The tides are a result of the response of the Earth's oceans to the tidal forces exerted on the water by the Moon and the Sun. The responses are vastly complicated by the Earth's rotation about its axis, by the physical geography of the Earth, and by the nature of the orbits of these bodies. Of key interest with regard to this question are the inclination of the Moon's orbital plane and the Earth's equatorial plane with respect to the ecliptic.
Consider the forcing at a point on the Earth when the Moon is straight overhead (at the zenith point). 24 hours and 50 minutes later (a lunar day), the Moon will once again be straight overhead, more or less. What about the midway point, 12 hours and 25 minutes after that first instance in time? If the Moon was in an equatorial orbit, the tidal force at this point would be almost identical to the force when the Moon was straight overhead. This is the source of the semidiurnal tide, with a period of 12 hours and 25 minutes. This is called the "principal lunar semidiurnal" component of the tides, or M2 for short, where "M" denotes the Moon and "2" denotes two high tides per day.

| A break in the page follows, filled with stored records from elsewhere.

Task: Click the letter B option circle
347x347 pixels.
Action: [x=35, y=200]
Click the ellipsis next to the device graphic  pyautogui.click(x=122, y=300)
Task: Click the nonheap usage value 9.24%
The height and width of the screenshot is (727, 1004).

However, the Moon's orbit is not equatorial. It's orbit instead is close to the ecliptic, about 5 degrees. Thanks to the Earth's axial tilt of about 23 degrees, the tidal force on the point of interest at 12 hours and 25 minutes after the first instance is less than it was at the first instance. This induces a 24 hour and 50 minute frequency response in the tides as well as the 12 hour and 25 minute frequency response. (Actually, this is an oversimplification. There are a number of different frequency responses with a period of about 24 hours that are a result of the Moon's gravitational pull, the Moon's orbit, and the Earth's rotation.)
The Sun raises tides as does the Moon. The largest component is the principal 12 hour semidiurnal solar tide, or S2 for short. All told, there are hundreds of different frequency components in the Earth's tides. The response of the Earth's oceans to these different components varies from place to place, and is different for each component, primarily because of geography.
The response to any one component results in a set of "amphidromic systems" for that component. An amphidromic system comprises a central point called an amphidromic point at which the response to that frequency is zero and tides that rotate about that point, with amplitude increasing with distance from the amphidromic point. In addition to these amphidromic points where the tidal response to a component is zero, there are areas where the tidal response is broadly suppressed. The Gulf of Mexico is somewhat isolated from the Atlantic and is shaped in a way that keeps the M2 and S2 tides very small.
Places where the M2 and S2 tides are suppressed but the diurnal tides are not suppressed see one tide per day. In addition to those places in China mentioned in the question, tides in the Gulf of Mexico are diurnal. These places the see a diurnal tide tend to be in or near the tropics because the forcing function for these diurnal tides are at their greatest in those areas where the Moon and Sun can be straight overhead. For the Sun, these are the Tropic of Cancer and Tropic of Capricorn. For the Moon, the latitude varies between 18 and 28 degrees over the course of 18.6 years.